The spectral interaction between cimetidine and a cytochrome P-450 fraction isolated from liver of untreated rats has been shown to be markedly affected by dilauroylphosphatidylcholine. In the absence of the lipid the pigment preparation yielded a binding curve characteristic of a single isoenzyme species with low affinity for the drug, whereas its inclusion led to the observation of a much stronger interaction with a dissociation constant close to that obtained for the high-affinity component(s) of the parent microsomes; material with lower affinity was also observed. Gel chromatography and partition equilibrium studies yielded results which precluded interpretation of this finding either in terms of incomplete incorporation of the pigment into the phospholipid or of disproportionate solvation of cimetidine into the lipid phase of the reconstituted phospholipid complex. In contrast, phospholipid caused only a minor change in the strength of cimetidine binding by the predominant liver cytochrome P-450 from phenobarbitone-pretreated rats.

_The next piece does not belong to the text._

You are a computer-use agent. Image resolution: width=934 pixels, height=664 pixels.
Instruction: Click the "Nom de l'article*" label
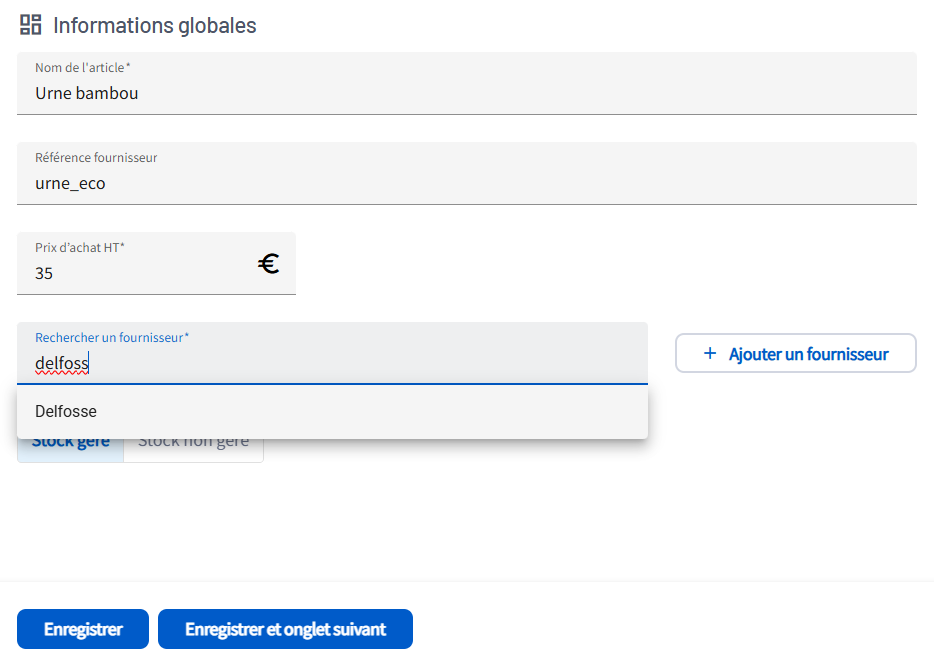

Pronounced lipid sensitivity of cimetidine-binding affinity is thus not a general feature of the microsomal cytochrome P-450 system but rather a specific characteristic of individual isoenzyme species.

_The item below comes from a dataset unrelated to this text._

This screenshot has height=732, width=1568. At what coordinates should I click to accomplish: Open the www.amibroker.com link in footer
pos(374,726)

Evaluation of monooxygenase induction as a means of enhancing the yield of the rat liver cytochrome P-450 isoenzyme with high affinity for cimetidine.

The binding of cimetidine to liver microsomes prepared from untreated rats and rats pretreated with phenobarbitone or 3-methylcholanthrene has been investigated by difference spectroscopy and equilibrium partition methods. In M/15 phosphate buffer, pH 7.9, microsomes from each group of rats yielded markedly biphasic spectral binding curves, which have been interpreted in terms of two independent classes of cytochrome P-450 site with widely differing binding affinities for the drug. Support for such interpretation was provided by the finding that the spectral binding curve for a purified sample of the principal cytochrome P-450 isoenzyme from liver microsomes of phenobarbitone-pretreated rats could be described adequately by a single rectangular hyperbolic relationship, the spectral dissociation constant being indistinguishable experimentally from that for the weaker class of cytochrome P-450 binding site in the corresponding microsomes. The spectral dissociation constants were 2 microM and 80 microM for microsomes from untreated rats; 44 microM and 540 microM for those from phenobarbitone-pretreated rats; and 34 microM and 540 microM for microsomes from rats pretreated with 3-methylcholanthrene. On this basis, both classes of P-450 site in the microsomes from rats subjected to either pretreatment exhibited lower affinity for cimetidine than their counterparts in microsomes from untreated rats. Equilibrium partition studies of the higher-affinity class of microsomal binding site for cimetidine showed that the twofold increase in the cytochrome P-450 content of microsomes effected by 3-methylcholanthrene pretreatment was more than offset by a diminished proportion of the total cimetidine-binding capacity present as the higher-affinity, pharmacologically significant, receptor (18%, cf. 48% in control microsomes); and that phenobarbitone pretreatment resulted in replacement of the high-affinity receptor by one with a threefold weaker cimetidine-binding affinity. Thus the use of these monooxyginase inducers to enhance the cytochrome P-450 content of liver microsomes would seem to offer little potential in the isolation of the isoenzyme with high affinity for cimetidine.